'''
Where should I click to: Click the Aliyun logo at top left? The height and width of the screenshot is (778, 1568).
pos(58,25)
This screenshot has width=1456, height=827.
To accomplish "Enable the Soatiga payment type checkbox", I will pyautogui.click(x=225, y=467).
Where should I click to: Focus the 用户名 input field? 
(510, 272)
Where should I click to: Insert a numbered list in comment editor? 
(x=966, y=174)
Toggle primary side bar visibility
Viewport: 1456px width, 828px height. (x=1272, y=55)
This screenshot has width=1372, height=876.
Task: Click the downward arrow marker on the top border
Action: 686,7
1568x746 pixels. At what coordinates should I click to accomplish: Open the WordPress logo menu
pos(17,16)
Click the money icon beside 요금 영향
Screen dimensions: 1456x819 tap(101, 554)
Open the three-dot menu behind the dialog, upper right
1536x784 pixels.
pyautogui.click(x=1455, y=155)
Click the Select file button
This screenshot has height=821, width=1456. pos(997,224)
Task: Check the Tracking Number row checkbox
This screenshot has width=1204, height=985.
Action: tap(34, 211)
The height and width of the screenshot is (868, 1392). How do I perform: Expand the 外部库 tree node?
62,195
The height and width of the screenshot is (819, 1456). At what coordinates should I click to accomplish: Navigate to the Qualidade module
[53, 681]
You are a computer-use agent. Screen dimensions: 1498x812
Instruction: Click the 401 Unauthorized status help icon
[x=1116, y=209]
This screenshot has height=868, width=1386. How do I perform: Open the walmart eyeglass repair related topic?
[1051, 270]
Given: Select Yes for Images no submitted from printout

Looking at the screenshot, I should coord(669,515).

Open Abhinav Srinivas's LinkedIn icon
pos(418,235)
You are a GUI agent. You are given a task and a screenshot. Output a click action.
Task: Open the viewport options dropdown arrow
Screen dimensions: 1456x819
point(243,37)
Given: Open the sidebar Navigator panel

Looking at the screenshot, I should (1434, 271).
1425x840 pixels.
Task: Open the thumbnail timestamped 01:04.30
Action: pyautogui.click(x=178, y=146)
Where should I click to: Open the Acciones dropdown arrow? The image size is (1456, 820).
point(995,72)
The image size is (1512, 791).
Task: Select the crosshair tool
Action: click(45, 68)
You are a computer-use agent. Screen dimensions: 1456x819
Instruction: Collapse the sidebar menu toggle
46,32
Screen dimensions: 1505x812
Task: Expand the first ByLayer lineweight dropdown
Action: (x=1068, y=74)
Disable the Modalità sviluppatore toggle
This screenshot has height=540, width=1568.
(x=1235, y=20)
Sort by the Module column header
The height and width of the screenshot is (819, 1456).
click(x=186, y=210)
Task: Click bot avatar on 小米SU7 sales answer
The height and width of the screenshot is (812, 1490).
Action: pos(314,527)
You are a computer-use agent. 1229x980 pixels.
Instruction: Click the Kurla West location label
'''
### EXERCISE INSTRUCTIONS
Look through the entries above, find each line containing "computer", and copy it.

### SOLUTION
You are a computer-use agent. Screen dimensions: 1498x812
You are a computer-use agent. Screen dimensions: 1456x819
You are a computer-use agent. 1229x980 pixels.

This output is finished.